Questa prima parte di maggio è stata infatti molto calda sul comparto russo, specie sulle aree centro-settentrionali. Anche il resto della primavera ha avuto caratteristiche piuttosto miti, diversamente dal resto dell’Europa.
Tra l’altro il caldo anomalo si accompagna anche a fenomeni temporaleschi estremi. Negli ultimi giorni diverse aree della Russia sono state martoriate da grandinate di forza distruttiva, con chicchi enormi anche di diametro fino a 6-7 cm, in grado di cagionare gravi danni.
Grandinate di questa portata sono state incentivate dal caldo esagerato, con temperature sopra la media del periodo fino a 15 gradi. Il clima più caldo e secco riguarda anche la Siberia, ove sono già segnalati i primi estesi roghi della stagione.

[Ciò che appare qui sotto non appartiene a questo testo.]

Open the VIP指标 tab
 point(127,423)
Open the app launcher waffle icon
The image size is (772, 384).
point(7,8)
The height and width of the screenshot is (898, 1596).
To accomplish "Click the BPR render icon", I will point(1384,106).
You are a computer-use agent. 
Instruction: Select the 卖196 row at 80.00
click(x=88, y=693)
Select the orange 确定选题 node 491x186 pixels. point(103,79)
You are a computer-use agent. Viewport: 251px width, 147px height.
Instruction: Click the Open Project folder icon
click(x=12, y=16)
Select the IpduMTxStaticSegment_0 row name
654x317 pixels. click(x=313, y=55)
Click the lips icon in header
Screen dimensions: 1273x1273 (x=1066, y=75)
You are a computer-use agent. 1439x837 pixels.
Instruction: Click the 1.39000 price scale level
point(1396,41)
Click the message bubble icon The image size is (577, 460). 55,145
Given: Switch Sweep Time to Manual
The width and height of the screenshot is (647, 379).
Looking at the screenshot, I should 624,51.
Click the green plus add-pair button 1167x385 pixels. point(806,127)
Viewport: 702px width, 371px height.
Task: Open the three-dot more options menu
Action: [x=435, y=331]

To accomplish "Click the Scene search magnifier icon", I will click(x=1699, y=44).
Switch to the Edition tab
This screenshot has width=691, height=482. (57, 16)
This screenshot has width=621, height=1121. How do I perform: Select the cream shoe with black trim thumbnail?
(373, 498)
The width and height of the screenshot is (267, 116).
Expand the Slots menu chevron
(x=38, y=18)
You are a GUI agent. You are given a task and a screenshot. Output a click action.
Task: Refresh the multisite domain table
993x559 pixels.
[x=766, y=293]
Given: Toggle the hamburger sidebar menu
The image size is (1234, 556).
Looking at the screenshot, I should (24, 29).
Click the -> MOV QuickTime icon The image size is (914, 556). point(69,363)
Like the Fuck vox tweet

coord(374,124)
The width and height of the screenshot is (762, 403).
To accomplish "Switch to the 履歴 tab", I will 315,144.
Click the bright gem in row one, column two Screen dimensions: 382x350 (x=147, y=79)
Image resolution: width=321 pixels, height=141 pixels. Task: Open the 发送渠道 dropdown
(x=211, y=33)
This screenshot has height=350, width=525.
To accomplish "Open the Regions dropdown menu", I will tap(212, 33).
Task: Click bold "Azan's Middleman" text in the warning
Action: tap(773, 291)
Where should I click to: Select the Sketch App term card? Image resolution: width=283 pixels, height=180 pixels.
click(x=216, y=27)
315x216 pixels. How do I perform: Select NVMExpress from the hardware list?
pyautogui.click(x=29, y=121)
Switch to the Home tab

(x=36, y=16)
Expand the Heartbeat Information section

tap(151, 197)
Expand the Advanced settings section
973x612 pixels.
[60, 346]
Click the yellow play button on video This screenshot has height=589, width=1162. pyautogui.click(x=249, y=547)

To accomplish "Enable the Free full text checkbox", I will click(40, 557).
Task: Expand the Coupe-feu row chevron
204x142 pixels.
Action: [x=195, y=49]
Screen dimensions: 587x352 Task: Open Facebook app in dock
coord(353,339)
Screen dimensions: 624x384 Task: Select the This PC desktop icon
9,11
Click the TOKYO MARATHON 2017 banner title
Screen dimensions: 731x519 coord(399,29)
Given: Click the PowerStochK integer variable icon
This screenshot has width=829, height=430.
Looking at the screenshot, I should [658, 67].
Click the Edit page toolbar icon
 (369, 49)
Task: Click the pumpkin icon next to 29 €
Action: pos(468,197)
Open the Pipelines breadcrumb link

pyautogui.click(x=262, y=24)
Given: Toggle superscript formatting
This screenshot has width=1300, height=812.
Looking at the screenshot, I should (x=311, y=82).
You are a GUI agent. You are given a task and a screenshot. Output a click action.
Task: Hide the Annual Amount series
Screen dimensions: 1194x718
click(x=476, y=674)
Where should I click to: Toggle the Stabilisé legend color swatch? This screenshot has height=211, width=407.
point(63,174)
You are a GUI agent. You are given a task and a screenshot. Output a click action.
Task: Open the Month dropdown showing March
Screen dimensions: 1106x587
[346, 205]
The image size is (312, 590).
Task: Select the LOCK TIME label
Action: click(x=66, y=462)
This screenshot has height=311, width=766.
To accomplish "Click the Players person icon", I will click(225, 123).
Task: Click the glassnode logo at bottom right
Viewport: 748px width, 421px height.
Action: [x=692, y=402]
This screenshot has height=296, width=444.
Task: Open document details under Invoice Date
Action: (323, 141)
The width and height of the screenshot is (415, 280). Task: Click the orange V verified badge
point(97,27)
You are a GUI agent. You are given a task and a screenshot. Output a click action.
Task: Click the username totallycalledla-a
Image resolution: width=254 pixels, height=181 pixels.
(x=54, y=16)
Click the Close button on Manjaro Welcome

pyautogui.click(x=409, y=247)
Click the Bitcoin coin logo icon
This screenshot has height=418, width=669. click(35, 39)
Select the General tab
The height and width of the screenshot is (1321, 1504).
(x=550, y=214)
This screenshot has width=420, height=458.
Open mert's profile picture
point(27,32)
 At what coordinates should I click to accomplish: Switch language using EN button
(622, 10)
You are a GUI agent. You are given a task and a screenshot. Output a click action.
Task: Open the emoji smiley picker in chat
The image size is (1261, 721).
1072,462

Lo scenario di fresco, che ancora domina su parte d’Europa, potrebbe cambiare nel corso dell’ultima decade di maggio. Gli affondi ciclonici tenderanno infatti a puntare la Penisola Iberica, con rimonte d’aria calda africana che interesseranno più da vicino l’Italia , ma anche il comparto centro-orientale europeo.